AVAILABLE DATA:
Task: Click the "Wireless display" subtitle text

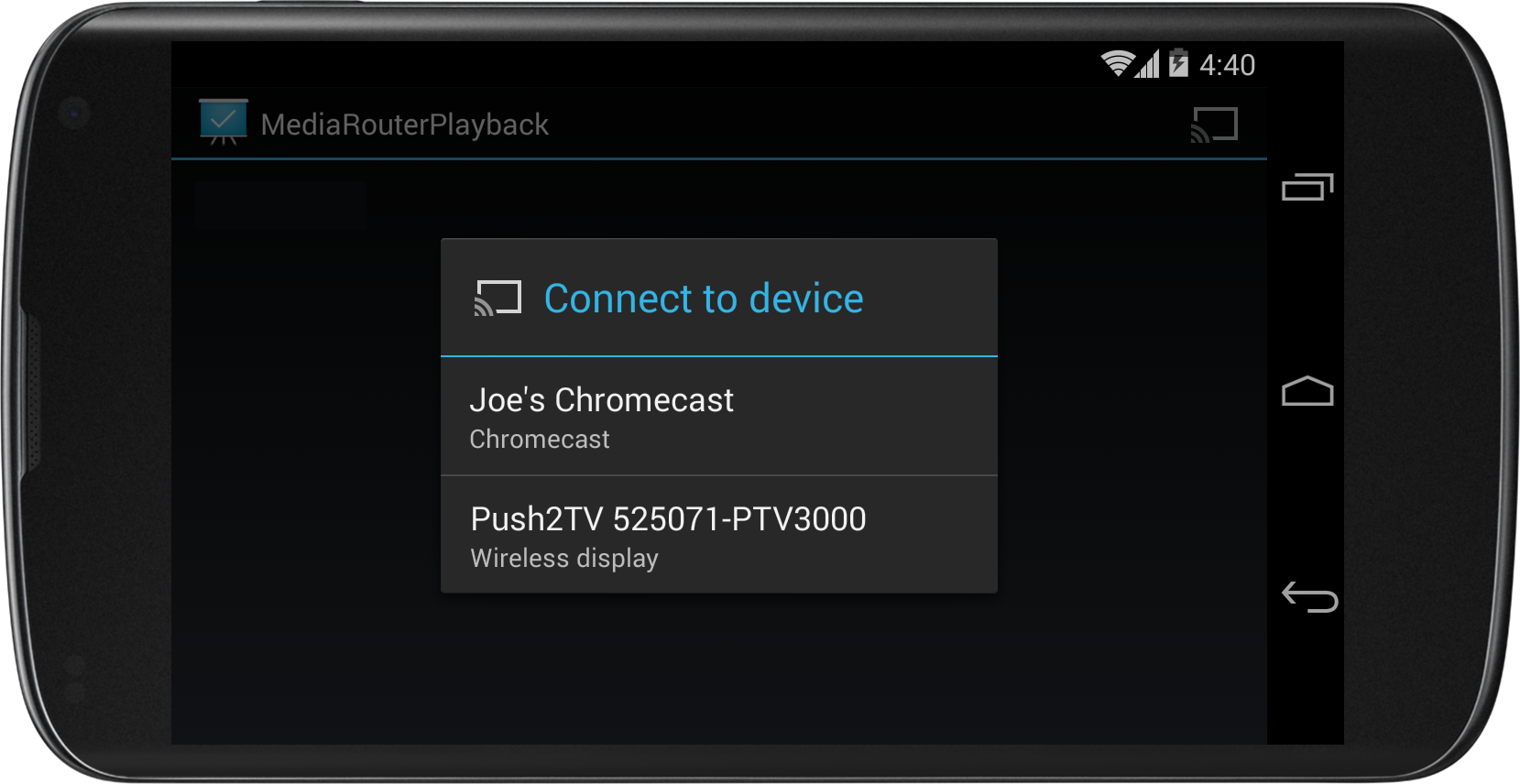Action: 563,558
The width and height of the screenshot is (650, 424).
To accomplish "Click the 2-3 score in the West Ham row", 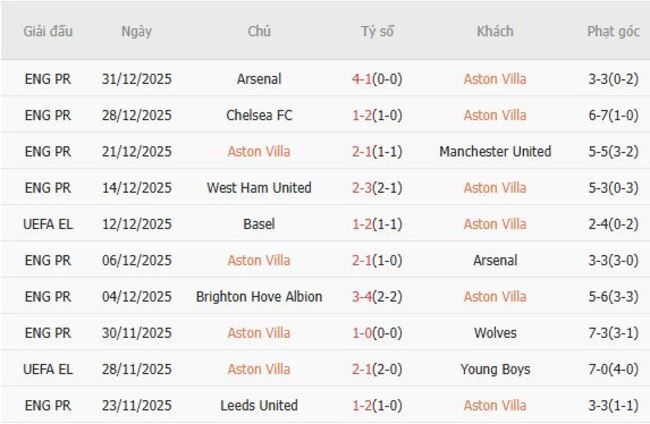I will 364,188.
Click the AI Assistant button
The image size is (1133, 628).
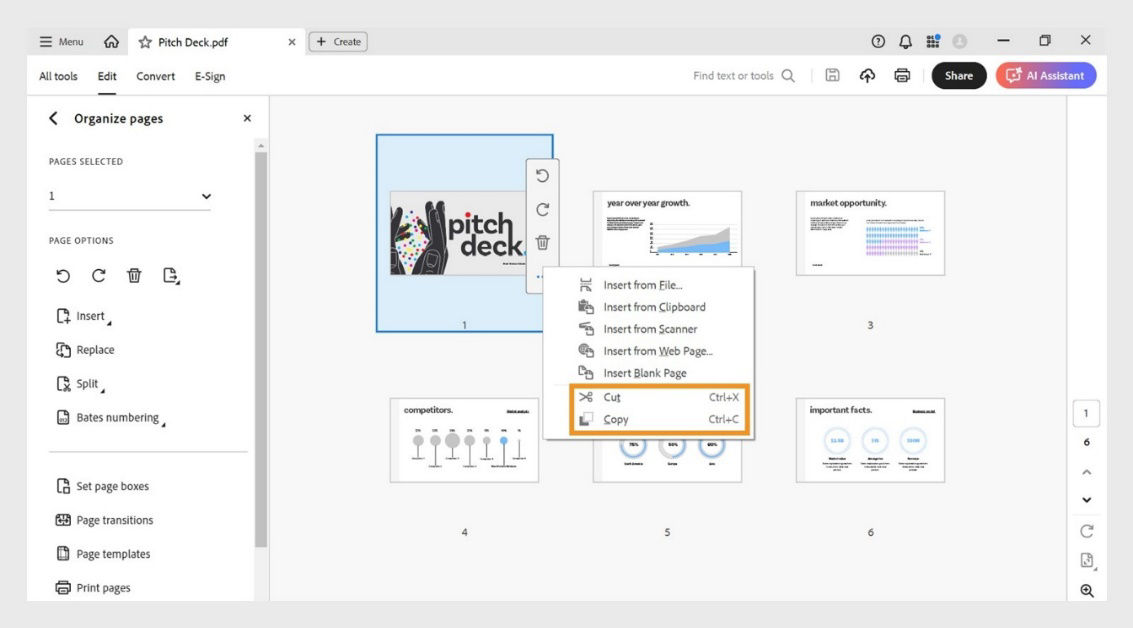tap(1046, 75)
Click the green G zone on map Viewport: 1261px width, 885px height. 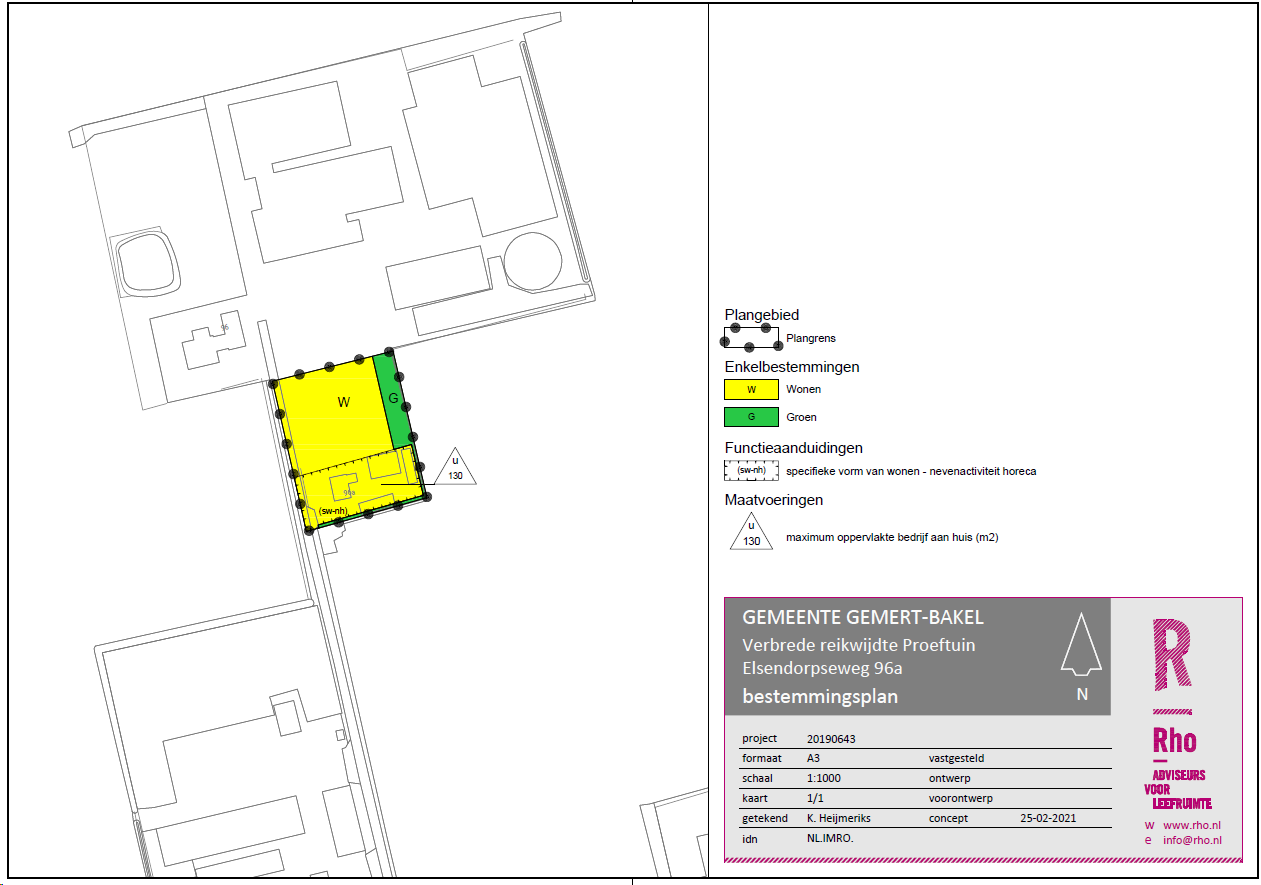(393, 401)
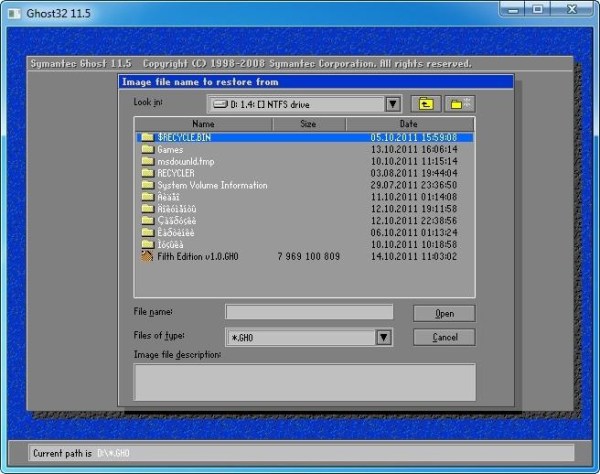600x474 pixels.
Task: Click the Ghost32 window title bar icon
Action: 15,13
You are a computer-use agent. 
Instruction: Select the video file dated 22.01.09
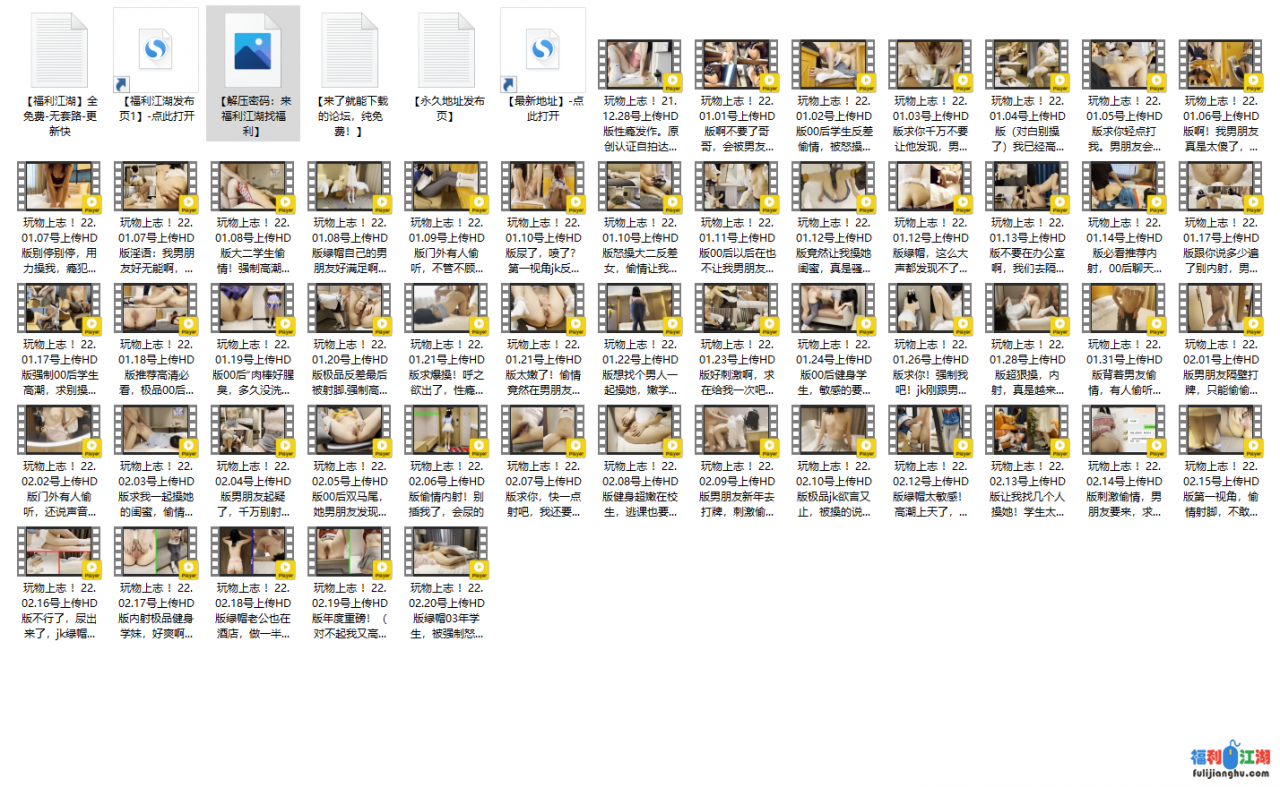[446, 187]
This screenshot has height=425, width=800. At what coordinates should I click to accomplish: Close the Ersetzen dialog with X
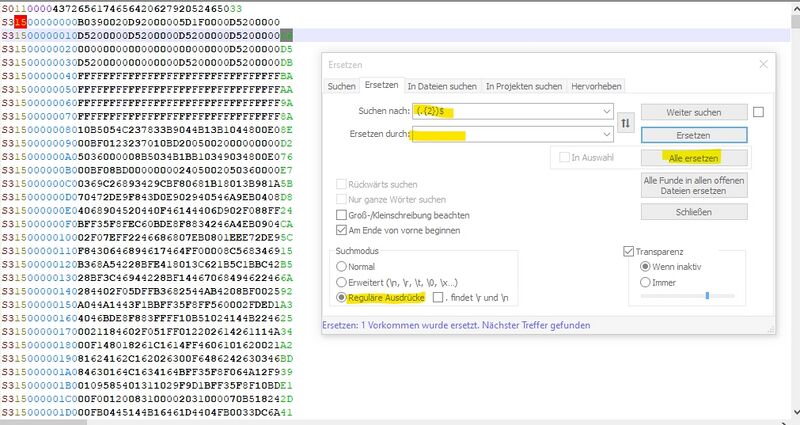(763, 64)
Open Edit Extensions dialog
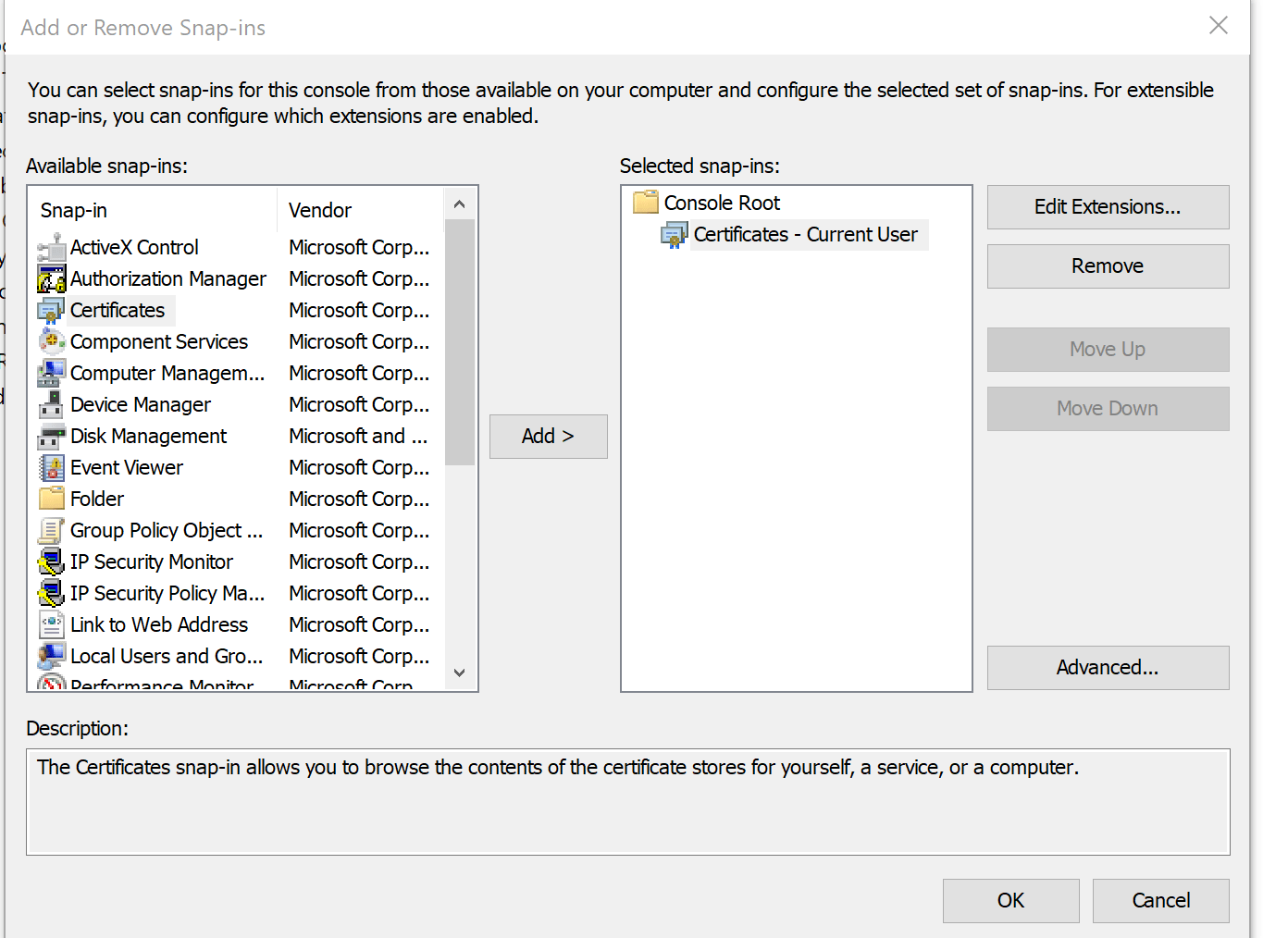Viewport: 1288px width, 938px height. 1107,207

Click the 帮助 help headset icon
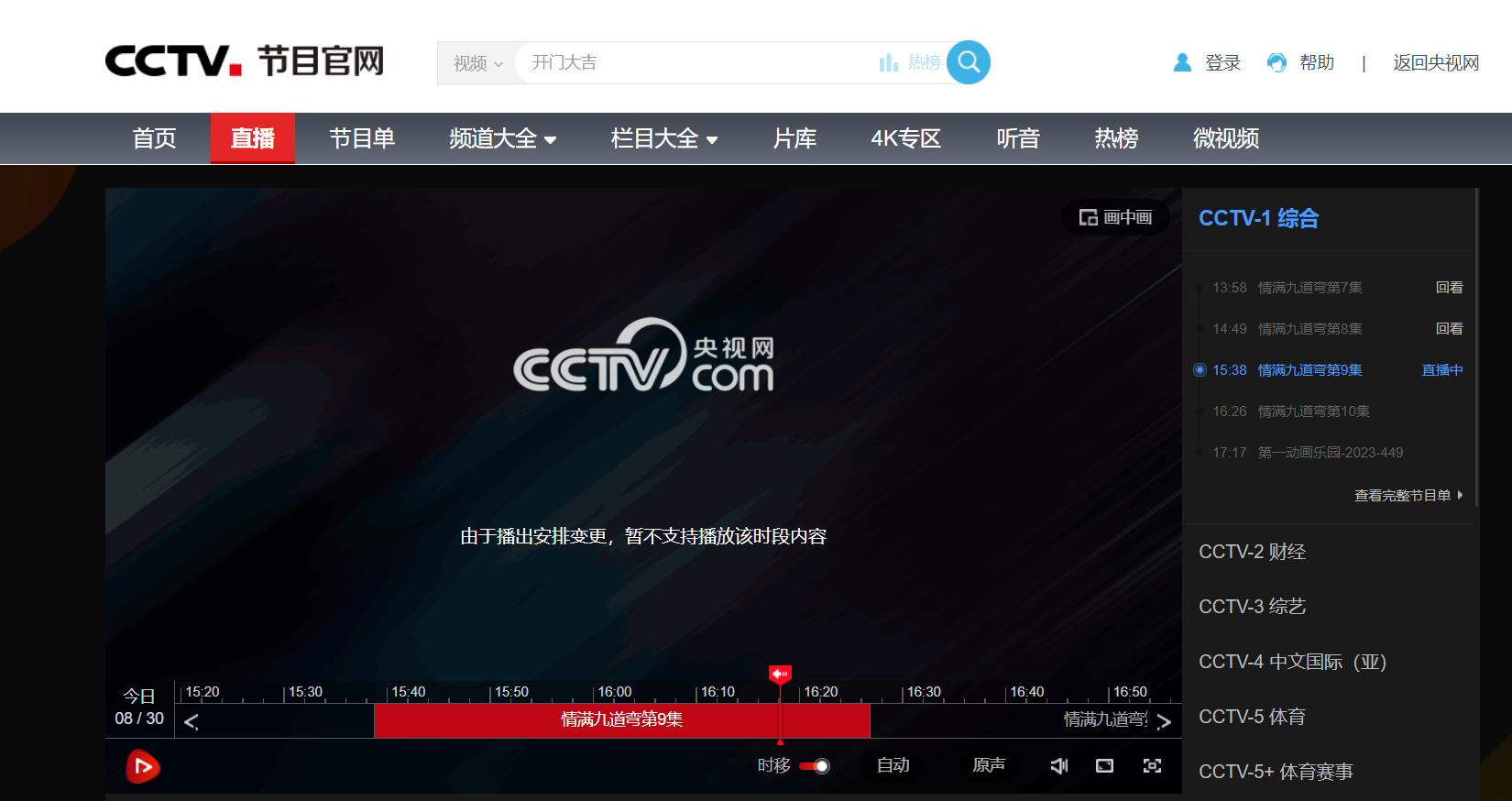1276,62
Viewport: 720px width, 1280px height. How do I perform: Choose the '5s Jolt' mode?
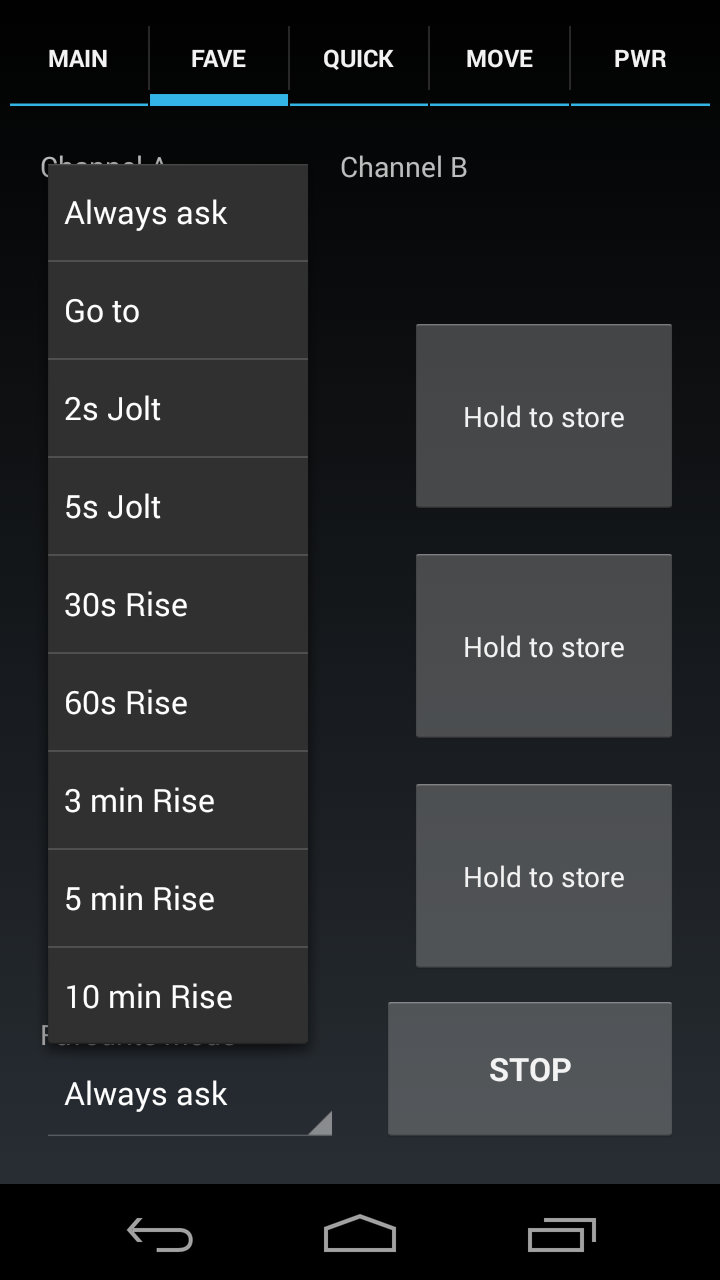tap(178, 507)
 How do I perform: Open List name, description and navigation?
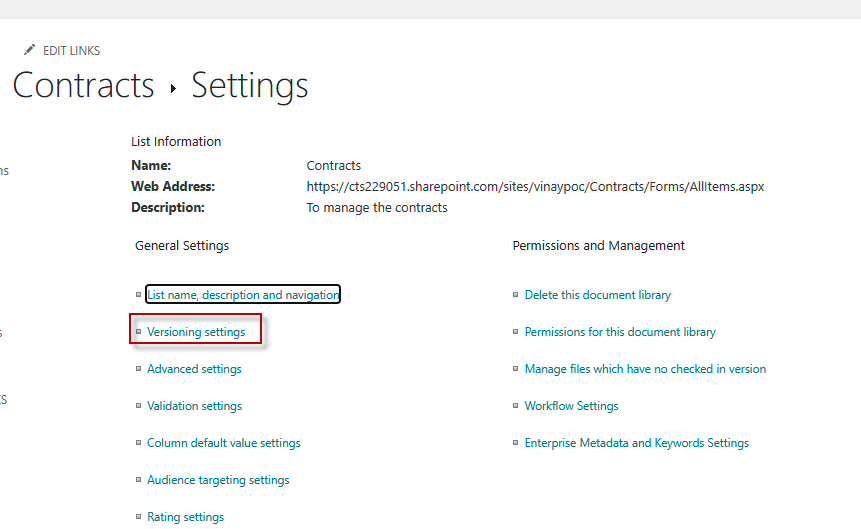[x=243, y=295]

DIRECTIONS FOR THIS TASK: Reproduce exactly the line containing "Instruction: Select the" and every line after it in the material above, up to and including the last. Exclude all pictures.

YOUR RESPONSE:
Instruction: Select the video file dated 22.01.09
[446, 187]
This screenshot has height=425, width=800. At what coordinates should I click to accomplish: Close the Ersetzen dialog with X
(763, 64)
Open Edit Extensions dialog
Viewport: 1288px width, 938px height. 1107,207

Click the 帮助 help headset icon
1276,62
Viewport: 720px width, 1280px height. How do I perform: Choose the '5s Jolt' mode?
tap(178, 507)
 How do I perform: Open List name, description and navigation?
[x=243, y=295]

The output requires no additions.